Pegylated immuno-lipopolyplexes: A novel non-viral gene delivery system for liver cancer therapy

Abstract

In this study, pegylated immuno-lipopolyplexes (PILP), a novel and efficient gene delivery system was developed by employing DNA/polyethylenimine (PEI 25 kDa) polyplexes, as well as anionic liposomes composed of POPC, (DSPE)-PEG2000 and (DSPE)-PEG2000-biotin, at five different lipid/DNA molar ratios (50/1, 90/1, 130/1, 170/1 and 210/1), and by using streptavidin-monoclonal antibody conjugating through the biotin group located at the distal end of the PEG spacer as targeting antibody.
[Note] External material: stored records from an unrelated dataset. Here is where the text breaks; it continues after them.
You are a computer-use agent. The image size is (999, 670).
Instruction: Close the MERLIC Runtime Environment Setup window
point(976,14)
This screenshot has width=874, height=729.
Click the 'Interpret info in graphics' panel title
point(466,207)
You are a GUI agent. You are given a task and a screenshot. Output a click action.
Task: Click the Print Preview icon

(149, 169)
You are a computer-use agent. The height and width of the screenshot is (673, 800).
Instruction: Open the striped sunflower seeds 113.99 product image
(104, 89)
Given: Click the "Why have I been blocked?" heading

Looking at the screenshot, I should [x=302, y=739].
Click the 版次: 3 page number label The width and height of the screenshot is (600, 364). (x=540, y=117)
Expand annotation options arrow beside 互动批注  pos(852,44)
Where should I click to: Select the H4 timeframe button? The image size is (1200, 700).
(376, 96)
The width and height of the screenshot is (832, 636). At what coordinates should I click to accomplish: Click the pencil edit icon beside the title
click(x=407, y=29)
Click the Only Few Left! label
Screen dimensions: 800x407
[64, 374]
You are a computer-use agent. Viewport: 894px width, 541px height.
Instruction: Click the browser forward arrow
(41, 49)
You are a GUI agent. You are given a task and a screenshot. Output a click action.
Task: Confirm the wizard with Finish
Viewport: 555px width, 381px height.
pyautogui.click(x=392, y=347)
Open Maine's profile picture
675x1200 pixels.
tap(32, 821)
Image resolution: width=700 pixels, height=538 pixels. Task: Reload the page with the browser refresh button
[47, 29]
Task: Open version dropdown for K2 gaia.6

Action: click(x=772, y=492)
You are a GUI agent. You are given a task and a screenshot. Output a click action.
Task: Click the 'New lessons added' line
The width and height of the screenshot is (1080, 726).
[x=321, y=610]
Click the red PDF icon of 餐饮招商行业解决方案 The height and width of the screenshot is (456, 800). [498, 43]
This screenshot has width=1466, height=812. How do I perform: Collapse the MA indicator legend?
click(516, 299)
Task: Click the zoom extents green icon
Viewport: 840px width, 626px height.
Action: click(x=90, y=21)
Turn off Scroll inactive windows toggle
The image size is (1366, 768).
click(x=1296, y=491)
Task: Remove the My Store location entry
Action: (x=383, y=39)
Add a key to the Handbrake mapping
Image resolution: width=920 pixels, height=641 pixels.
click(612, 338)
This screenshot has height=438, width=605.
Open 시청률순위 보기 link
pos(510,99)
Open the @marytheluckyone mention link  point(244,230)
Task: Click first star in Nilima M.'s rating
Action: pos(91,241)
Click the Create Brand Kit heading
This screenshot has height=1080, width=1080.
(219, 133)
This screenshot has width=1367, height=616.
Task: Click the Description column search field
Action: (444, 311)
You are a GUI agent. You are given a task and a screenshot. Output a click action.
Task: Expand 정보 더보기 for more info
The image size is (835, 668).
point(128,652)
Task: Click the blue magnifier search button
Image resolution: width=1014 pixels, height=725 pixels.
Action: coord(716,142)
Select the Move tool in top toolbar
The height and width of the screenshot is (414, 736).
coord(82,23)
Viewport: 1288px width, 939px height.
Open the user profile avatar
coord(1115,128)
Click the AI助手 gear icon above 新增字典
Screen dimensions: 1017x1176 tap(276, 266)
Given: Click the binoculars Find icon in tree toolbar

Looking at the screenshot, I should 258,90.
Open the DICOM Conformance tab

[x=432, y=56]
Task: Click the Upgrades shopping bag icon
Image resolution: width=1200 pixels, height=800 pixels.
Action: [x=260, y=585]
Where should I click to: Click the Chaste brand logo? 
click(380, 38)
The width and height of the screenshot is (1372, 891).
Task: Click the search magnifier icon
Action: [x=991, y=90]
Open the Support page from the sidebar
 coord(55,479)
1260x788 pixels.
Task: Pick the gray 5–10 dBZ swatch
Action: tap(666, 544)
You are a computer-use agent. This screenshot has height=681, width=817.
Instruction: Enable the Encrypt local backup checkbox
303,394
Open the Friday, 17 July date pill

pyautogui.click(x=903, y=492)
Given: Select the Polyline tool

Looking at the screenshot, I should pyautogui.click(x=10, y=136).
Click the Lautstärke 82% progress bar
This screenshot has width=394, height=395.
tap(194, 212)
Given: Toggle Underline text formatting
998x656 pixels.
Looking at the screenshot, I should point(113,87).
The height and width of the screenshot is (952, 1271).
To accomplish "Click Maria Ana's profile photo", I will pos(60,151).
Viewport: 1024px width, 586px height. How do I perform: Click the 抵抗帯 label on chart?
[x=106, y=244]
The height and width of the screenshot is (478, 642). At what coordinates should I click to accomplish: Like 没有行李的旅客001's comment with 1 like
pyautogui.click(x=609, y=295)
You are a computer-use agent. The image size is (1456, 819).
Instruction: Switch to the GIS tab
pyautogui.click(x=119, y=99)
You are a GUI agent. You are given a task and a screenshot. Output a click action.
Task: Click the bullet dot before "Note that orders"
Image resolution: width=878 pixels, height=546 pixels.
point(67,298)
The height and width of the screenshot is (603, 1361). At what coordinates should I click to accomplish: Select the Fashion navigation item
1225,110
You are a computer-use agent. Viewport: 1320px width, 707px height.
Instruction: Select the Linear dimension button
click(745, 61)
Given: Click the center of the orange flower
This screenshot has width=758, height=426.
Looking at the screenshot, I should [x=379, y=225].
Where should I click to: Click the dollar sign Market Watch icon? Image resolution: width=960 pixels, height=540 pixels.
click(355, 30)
This vector was highly effective in protecting DNA from enzyme digestion, and stable in particle size and zeta potential even after 20 day-storage at 4 °C. At the lipid/DNA molar ratio 170/1, the PILP were found to have the highest in vitro transfection efficiency with an average particle size of 132 nm and an average zeta potential of + 9.5 mV. These complexes showed high efficiency in gene delivery to liver cancer cells with no significant cytotoxicity. Interestingly, the in vitro transfection efficiency did not decrease significantly up to 10 days of storage of PILP at 4 °C. Intravenous administration of the PILP resulted in tumor and liver targeted gene expression of the reporter genes EGFP and luciferase as opposed to the lung targeted gene expression obtained with PEI/DNA complexes, causing no cytokine production and liver injury. We conclude that the PILP are promising gene delivery systems which may be used to target the liver cancer.